§ Required work
Please repeat the passage on congregational worship word for word, starting at the words "The theological idea" and stopping after "of the community.".

§ Source passage
-- START --
A common reply to this being pointed out is that the context of the sung hymns and songs is corporate worship, a gathered congregation: of course we are singing it together and we make the mental adjustments as we do.  The problem with this rather weak position is that the hermeneutic, the predominant perspective of those in the gathered congregation is life-as-an-individual.  Almost the entire cultural context in which we live is individualised.  Customised individual choice is king.  There is no remaining place where the individual is contextualised in a social network of relationships that has any permanence to it.  Everything is in a state of fluidity, and the individual is both the navigator and the shipwrecked.  So when they come to church and sing as “I…” the worshipper, the congregational context has very little theological and ontological cash value.

The theological idea of a congregation, or local expression of church, has both a practical and a ontological stream.  The congregation is part of the universal body of Christ, which is formed and sustained by the Spirit.  Each member of the body, each person, has been and is joined to the rest and is a fellow heir of Christ.  “Don’t you know that you are God’s temple and that God’s Spirit dwells in you?” [I Corinthians 3:16].  Most people are surprised to discover that the ‘you’ in this verse, the subject, is a plural you, Paul was addressing the congregation, not the individual Christian.  Practically the idea of a congregation is a community of disciples that are loving each other towards maturity in Christ.  Called and encouraged to bear with one another in peace and love, telling the truth to each other and allowing each other to be their unique part of the community.
-- END --
[Target position records]
-- START --
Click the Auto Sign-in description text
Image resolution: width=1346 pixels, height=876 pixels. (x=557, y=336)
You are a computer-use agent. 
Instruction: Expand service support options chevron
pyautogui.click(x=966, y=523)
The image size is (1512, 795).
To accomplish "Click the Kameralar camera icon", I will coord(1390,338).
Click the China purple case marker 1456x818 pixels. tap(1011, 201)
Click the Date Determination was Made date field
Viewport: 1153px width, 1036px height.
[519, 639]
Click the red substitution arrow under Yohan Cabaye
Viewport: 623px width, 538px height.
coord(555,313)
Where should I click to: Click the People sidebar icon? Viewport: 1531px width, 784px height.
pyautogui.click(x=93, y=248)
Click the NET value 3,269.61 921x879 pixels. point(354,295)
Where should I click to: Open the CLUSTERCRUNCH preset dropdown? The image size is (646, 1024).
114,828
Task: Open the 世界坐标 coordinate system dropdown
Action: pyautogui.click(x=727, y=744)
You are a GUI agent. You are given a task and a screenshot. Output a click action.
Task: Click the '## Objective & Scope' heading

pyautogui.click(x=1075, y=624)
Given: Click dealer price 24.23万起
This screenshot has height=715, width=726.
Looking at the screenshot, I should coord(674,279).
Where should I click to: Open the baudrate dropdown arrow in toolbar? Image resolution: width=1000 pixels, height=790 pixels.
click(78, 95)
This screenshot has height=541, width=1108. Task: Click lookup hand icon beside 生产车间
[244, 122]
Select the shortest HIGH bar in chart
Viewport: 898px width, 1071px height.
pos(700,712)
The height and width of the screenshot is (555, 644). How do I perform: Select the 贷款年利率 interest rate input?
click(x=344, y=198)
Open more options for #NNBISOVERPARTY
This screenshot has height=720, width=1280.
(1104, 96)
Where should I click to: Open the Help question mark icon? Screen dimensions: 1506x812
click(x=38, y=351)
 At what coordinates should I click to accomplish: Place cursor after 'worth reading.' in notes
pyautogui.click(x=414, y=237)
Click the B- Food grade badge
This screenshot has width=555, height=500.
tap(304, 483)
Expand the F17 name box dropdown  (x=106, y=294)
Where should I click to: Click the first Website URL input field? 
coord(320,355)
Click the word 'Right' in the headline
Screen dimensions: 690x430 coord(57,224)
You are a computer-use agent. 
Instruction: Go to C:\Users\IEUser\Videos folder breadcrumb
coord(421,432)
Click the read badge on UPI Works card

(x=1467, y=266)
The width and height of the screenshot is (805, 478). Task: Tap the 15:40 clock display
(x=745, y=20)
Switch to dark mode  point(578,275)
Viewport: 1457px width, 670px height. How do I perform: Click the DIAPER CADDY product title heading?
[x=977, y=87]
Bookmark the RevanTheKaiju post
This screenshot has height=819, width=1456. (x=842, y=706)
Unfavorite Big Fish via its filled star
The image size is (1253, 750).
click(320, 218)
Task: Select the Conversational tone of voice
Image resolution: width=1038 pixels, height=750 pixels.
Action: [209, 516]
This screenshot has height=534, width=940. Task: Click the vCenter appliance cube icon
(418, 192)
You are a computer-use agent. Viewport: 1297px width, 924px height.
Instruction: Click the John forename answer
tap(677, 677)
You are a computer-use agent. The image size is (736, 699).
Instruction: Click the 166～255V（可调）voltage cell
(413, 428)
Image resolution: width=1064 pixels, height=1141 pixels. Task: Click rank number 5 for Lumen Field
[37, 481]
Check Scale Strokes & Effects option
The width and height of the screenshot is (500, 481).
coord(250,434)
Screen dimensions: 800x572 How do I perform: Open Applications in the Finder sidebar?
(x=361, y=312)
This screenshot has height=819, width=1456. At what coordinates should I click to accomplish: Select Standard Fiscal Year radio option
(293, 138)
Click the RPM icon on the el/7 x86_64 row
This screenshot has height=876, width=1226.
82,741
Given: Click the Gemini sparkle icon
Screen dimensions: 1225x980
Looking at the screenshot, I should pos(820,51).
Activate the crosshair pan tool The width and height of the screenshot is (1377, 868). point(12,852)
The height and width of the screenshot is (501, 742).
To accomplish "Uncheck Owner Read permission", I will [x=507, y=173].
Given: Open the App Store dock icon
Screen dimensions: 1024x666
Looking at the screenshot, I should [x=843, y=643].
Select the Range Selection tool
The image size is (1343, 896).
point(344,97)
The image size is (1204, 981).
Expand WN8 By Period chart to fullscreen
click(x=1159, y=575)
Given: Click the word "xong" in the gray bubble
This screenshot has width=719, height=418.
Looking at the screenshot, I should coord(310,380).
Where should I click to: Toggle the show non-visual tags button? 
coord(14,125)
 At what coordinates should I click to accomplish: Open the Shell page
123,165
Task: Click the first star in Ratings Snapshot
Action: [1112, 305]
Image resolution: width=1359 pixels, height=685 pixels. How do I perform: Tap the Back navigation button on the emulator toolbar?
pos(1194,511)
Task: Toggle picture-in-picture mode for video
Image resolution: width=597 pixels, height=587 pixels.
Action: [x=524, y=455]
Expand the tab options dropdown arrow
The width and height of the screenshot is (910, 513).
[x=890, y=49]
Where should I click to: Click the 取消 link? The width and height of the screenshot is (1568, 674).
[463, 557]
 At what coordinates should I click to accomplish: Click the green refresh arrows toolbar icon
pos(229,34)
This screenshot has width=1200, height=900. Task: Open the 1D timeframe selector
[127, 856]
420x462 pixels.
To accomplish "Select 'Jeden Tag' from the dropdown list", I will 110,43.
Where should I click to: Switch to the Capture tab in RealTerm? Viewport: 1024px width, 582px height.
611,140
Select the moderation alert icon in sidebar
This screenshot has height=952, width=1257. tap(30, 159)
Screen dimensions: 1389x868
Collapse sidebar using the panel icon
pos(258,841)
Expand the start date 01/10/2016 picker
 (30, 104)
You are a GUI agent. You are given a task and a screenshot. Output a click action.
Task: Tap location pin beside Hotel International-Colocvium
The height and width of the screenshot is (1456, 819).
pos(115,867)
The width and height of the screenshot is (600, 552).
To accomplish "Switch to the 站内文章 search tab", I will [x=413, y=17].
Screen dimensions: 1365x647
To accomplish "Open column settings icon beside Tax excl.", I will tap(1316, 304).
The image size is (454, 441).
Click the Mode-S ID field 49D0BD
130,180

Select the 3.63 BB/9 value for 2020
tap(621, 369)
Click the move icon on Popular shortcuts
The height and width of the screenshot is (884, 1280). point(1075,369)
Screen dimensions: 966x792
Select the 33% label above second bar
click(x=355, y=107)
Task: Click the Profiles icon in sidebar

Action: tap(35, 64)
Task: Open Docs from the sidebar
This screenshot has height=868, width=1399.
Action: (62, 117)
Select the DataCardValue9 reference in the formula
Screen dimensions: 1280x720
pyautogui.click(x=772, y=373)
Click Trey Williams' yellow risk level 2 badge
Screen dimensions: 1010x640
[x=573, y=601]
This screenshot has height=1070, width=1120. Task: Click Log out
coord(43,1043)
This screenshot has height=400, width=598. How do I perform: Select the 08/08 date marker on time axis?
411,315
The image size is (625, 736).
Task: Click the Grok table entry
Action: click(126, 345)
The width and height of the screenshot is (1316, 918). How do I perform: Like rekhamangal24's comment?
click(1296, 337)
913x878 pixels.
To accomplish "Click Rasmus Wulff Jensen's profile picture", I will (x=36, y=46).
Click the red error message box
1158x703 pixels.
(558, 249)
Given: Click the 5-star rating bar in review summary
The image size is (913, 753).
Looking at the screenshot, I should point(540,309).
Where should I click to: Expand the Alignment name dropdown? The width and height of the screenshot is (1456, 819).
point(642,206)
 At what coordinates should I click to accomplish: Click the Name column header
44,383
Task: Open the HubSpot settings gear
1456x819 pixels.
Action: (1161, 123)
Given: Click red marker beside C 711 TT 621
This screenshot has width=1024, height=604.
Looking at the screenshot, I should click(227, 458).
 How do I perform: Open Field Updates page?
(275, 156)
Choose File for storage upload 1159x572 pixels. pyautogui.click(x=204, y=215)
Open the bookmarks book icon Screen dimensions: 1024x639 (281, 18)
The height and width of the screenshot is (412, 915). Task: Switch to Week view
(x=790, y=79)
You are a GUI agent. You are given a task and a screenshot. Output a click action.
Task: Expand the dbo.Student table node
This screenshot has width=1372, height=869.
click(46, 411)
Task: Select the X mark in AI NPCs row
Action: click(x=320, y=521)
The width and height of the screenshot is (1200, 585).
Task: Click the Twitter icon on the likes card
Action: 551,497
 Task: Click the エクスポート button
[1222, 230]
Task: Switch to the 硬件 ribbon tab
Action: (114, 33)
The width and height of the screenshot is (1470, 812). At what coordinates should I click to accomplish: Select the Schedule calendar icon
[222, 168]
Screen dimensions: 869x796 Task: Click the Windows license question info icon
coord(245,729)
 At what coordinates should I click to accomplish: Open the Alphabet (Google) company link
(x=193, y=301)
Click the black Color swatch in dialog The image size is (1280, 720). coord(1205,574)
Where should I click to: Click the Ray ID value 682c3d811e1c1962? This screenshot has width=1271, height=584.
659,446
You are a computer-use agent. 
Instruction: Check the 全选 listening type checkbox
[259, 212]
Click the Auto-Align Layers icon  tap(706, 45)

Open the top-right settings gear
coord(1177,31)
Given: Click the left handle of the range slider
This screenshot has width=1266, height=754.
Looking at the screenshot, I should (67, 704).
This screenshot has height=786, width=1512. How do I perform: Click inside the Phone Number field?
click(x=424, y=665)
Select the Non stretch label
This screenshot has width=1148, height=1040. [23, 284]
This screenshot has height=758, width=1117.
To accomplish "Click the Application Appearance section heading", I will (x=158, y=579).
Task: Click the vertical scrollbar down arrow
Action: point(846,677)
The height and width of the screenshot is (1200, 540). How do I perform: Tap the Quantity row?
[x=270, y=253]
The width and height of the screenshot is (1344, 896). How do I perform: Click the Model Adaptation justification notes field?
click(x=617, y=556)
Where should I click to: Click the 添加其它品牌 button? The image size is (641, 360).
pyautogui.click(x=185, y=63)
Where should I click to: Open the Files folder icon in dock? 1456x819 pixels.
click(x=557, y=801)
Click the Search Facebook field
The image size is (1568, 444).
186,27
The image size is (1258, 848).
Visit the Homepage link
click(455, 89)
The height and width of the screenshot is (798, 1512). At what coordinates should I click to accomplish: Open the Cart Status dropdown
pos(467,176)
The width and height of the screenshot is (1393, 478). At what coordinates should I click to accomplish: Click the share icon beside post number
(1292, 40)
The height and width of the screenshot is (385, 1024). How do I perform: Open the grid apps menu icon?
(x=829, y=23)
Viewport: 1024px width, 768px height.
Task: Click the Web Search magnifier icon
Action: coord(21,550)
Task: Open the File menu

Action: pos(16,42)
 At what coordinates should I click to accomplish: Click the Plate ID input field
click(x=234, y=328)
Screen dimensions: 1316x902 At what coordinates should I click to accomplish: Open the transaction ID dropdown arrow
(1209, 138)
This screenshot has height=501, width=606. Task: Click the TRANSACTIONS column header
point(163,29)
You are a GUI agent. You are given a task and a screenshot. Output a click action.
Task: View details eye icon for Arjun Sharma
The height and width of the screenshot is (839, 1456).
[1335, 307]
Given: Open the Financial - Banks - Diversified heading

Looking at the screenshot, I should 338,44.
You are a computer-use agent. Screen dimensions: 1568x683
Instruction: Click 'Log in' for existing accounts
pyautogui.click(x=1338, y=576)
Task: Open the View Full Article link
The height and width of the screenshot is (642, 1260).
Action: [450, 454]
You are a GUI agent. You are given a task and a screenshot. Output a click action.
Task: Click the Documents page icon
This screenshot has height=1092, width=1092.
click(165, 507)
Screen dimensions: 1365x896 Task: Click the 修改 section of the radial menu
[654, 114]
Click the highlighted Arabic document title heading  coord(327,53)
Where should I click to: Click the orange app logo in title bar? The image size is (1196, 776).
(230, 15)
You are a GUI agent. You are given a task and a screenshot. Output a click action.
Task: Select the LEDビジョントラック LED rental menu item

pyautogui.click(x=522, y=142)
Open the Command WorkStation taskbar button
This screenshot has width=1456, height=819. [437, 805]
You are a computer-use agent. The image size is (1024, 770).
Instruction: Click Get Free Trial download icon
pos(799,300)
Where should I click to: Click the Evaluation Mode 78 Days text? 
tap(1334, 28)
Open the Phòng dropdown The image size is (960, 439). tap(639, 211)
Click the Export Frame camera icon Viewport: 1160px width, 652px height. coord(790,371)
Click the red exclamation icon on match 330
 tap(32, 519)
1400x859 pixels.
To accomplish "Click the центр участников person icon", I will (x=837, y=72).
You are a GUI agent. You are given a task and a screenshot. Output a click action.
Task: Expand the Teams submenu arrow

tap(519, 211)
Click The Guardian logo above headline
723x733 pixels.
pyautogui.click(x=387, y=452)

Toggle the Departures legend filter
-- END --
§ Task solution
The theological idea of a congregation, or local expression of church, has both a practical and a ontological stream.  The congregation is part of the universal body of Christ, which is formed and sustained by the Spirit.  Each member of the body, each person, has been and is joined to the rest and is a fellow heir of Christ.  “Don’t you know that you are God’s temple and that God’s Spirit dwells in you?” [I Corinthians 3:16].  Most people are surprised to discover that the ‘you’ in this verse, the subject, is a plural you, Paul was addressing the congregation, not the individual Christian.  Practically the idea of a congregation is a community of disciples that are loving each other towards maturity in Christ.  Called and encouraged to bear with one another in peace and love, telling the truth to each other and allowing each other to be their unique part of the community.